Dimezzando la distanza temporale che aveva separato i primi due romanzi della sua personale ricerca del tempo perduto, Paolo Scardanelli torna in libreria con il terzo tomo di quella che si annuncia come una tetralogia. Così dopo L’accordo. Era l’estate del 1979 e L’accordo. I vivi e i morti (entrambi recensiti su queste pagine) è la volta di L’accordo. L’ombra (Carbonio Editore, pp. 240, euro 15).

APRENDO IL LIBRO, fin dalle prime pagine, il lettore che abbia un minimo di conoscenza dei due romanzi precedenti, si trova completamente spiazzato. Il tono, l’atmosfera, la materia stessa della narrazione sono profondamente differenti: sembra quasi di trovarsi davanti a un libro di Dashiell Hammett o di Raymond Chandler, a un noir vero e proprio. E se andando avanti nella lettura questa sorta di coloritura dark si conferma, ci si rende conto che la scrittura, il modo di narrare è sempre quello elegante e profondo di Paolo Scardanelli. E anche nelle scene in cui pare di assistere a un brano de Il falcone maltese o Il grande sonno, con Bogart coinvolto in una sparatoria, emergono sempre, a volte come relitti, frasi, espressioni in cui non puoi non riconoscere lo stile inconfondibile di Scardanelli.

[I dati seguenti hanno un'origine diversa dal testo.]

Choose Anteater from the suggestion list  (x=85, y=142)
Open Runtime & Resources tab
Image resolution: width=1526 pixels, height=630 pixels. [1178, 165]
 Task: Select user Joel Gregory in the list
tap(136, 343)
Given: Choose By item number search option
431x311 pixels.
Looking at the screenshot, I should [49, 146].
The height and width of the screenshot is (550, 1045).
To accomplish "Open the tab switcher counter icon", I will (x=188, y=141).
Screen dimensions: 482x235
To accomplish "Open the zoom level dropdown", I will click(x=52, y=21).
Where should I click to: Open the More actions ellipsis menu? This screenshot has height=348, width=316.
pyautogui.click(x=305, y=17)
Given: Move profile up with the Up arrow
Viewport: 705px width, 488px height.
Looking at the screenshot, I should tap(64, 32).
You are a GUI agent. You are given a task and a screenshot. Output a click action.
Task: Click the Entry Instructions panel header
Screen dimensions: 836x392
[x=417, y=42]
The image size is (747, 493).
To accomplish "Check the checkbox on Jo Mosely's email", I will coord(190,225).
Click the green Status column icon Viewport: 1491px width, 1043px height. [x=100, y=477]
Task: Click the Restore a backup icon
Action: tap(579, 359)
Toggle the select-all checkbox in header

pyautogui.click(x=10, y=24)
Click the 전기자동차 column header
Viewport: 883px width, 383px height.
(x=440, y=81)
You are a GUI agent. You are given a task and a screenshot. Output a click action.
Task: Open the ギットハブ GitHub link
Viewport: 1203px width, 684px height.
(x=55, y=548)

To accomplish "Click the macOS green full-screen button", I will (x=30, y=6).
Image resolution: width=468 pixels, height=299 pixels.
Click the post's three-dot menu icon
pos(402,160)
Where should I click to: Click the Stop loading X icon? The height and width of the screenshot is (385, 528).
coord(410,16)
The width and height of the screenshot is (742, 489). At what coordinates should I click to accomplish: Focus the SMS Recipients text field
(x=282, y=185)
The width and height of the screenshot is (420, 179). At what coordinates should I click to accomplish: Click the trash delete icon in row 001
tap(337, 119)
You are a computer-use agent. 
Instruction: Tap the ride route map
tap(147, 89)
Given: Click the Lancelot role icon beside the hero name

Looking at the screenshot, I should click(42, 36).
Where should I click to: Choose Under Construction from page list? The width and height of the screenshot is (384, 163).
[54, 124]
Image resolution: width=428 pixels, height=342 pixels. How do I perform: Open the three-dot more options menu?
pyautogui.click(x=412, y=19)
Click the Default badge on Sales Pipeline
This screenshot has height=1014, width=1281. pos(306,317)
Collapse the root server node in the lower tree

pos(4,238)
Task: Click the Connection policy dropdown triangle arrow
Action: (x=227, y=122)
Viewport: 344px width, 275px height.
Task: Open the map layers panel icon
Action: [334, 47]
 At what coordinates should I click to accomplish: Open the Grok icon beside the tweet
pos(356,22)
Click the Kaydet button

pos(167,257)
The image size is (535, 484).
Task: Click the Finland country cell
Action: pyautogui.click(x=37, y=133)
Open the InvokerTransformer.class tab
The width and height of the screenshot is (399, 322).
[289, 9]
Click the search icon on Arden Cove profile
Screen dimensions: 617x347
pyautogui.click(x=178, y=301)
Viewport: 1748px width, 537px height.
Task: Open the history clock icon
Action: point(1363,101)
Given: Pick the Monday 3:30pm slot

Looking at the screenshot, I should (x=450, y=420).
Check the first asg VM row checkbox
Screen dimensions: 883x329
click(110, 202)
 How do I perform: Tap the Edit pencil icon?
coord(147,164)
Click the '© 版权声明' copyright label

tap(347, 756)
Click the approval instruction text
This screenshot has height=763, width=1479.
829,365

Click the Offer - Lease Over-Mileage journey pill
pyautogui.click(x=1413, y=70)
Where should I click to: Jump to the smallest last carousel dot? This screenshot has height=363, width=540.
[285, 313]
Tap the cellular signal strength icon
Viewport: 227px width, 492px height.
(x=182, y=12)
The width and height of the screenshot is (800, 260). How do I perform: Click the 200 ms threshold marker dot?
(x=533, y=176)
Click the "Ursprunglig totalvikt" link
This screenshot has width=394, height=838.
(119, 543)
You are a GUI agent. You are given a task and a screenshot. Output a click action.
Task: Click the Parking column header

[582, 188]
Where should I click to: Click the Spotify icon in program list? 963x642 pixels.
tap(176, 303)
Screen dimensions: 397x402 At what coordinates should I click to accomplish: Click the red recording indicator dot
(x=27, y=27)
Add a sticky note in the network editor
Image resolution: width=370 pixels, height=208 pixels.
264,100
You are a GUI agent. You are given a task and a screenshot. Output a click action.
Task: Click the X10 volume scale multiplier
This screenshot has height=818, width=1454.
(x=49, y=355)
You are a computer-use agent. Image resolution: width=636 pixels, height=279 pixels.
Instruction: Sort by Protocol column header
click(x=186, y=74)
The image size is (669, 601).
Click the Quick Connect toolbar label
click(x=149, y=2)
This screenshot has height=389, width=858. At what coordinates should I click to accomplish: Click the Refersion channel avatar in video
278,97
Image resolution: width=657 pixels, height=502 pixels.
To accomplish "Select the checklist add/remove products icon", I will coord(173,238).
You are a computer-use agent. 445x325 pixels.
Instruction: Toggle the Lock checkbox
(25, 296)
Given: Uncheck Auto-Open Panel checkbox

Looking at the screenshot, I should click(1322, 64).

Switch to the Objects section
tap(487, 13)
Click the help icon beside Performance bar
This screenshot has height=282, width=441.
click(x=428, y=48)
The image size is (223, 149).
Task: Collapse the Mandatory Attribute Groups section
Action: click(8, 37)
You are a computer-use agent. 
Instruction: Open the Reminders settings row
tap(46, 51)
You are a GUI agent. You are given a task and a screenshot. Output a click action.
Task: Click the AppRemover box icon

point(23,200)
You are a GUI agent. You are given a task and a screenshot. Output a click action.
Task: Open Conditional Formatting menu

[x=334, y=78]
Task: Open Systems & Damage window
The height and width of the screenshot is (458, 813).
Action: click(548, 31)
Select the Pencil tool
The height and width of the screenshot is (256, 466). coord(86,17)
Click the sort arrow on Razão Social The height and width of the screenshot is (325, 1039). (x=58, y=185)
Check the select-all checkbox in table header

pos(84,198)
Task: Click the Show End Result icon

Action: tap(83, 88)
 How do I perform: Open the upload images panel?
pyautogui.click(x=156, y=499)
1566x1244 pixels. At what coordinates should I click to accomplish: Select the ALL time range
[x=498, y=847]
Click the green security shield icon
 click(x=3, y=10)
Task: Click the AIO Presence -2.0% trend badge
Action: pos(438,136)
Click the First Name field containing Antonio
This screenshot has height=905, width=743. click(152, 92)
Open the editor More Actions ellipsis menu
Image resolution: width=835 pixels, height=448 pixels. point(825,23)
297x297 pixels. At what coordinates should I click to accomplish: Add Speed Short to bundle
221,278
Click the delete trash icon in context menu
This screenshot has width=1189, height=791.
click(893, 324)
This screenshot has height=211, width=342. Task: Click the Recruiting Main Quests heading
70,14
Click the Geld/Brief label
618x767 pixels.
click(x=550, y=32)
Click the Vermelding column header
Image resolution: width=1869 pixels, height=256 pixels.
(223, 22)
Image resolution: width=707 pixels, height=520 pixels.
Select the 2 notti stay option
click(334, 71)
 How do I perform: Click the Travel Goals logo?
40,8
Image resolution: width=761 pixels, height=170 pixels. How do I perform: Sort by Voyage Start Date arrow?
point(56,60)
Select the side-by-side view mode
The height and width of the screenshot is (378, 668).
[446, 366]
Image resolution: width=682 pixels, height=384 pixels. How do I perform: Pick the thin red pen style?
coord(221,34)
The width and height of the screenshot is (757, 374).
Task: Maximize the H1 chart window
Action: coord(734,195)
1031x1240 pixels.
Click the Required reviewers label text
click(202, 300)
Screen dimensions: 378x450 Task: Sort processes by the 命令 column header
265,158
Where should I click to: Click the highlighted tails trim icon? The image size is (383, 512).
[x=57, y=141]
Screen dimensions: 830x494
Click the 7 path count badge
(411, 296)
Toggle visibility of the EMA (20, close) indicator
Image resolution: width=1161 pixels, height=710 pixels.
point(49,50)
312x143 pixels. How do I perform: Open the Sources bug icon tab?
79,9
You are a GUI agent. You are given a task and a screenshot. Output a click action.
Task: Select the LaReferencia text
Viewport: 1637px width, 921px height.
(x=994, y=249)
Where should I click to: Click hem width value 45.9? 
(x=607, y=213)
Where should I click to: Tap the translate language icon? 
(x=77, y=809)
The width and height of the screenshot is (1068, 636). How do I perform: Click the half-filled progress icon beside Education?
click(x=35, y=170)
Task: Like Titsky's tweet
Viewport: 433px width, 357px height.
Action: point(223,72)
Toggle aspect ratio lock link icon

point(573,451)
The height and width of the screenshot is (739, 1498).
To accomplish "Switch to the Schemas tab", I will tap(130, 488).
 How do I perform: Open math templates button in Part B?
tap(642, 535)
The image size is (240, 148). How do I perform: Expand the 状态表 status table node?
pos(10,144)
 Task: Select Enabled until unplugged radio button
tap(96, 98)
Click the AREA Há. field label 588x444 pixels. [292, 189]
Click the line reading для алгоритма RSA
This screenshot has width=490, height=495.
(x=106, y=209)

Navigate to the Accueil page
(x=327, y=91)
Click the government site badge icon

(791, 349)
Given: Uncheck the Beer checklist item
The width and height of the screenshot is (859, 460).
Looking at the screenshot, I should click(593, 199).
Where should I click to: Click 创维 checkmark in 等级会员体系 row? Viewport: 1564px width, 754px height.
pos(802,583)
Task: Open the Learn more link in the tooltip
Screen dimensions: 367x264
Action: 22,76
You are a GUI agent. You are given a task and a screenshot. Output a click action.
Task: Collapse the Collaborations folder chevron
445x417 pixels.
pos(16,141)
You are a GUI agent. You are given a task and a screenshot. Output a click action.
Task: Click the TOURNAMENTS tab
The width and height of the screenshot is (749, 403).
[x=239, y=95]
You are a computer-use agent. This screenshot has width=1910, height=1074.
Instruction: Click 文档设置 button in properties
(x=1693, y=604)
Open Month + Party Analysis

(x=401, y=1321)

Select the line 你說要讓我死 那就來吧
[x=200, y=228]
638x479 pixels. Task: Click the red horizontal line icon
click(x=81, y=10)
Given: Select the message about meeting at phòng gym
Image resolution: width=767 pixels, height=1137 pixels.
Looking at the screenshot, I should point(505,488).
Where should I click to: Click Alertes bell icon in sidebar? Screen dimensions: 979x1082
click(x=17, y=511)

Così proprio all’inizio, nel mezzo di una sparatoria ci si trova davanti a queste parole: «Mentre la pallottola gli attraversava l’articolazione della spalla, frantumando l’osso in minuscole schegge, implodendo con un calore tutto sommato confortevole, non sapeva perché ma gli venne in mente una frase della Metamorfosi delle piante che aveva studiato al corso di Estetica in Statale: ogni vivente non è un singolo, ma una pluralità».

L’EFFETTO È STRANIANTE e fortemente ironico, un’ironia che attraversa tutto il testo, presentandosi come ulteriore strumento di analisi del reale. E che sembra accoppiarsi – rinforzando l’effetto ironico – a quella che sembra essere ormai la maniera principale con cui la letteratura può analizzare il reale, ovvero quello che una volta, nella sua accezione più ampia, qui da noi si chiamava il genere giallo. È vero che già nel primo dei libri della serie c’era un elemento crime, un possibile omicidio, ma rimaneva sullo sfondo mai completamente chiarito.

Qui, invece, la storia stessa si struttura come un romanzo poliziesco e accanto all’autore-protagonista emerge in pratica come co-protagonista quello che incarna tale elemento dark, Bruno, il figlio di Anna (la donna amata da sempre da Paolo) e Andrea (il migliore amico dell’autore, morto da tempo e che però continua a «comparire» per così dire nella vita dell’amico vivo).

La vita di Bruno era cambiata, la sua discesa agli inferi era iniziata quando aveva scoperto «d’appartenere alla schiatta dei reietti, degli abbandonati, dei derelitti, dei perdenti». E come loro, sapeva che la debolezza «si può vincere, e si vince, con la forza dell’oscurità, non cedendo e credendo alle trite convenzioni borghesi, ma agendo, scavandosi un tunnel che porti nel sottosuolo, là dove le ombre vincono sul giorno». E ci sono fiori lì sotto, «fiori malati, fiori che non piacerebbero agli eroi della morale, ai campioni dell’etica, i fiori tanto cari a Baudelaire».

Ma questa discesa lo aveva portato a scontrarsi e dover fuggire dai suoi vecchi compagni del lato oscuro. Era dovuto scappare via e si era rifugiato a Riga. Lì Paolo viene inviato da Anna per riportarlo a Milano. E lì, dove era andato a prendere la sua bambina adottata, dove aveva incontrato la vita, Paolo si troverà a toccare con mano la morte.

LA STORIA CONTINUA sempre caratterizzata dalle riflessioni e dalla ricerca di senso che muove l’autore-personaggio, ma l’atmosfera continua ad essere dark, caratterizzando la narrazione con una tensione nuova rispetto ai libri precedenti. Non mancano riferimenti e rimandi a grandi autori del passato, questa volta, però, rispetto ai filosofi (che pure vengono utilizzati) emergono maggiormente poeti e narratori, la cui opera è caratterizzata in modo significativo da quell’«ombra» presente nel titolo, tra tutti Dante e, soprattutto, Shakespeare. Il finale rimanda al prossimo romanzo con la donna angelo, Anna, che quasi madonna medievale, affida un altro compito al proprio cavalier servente.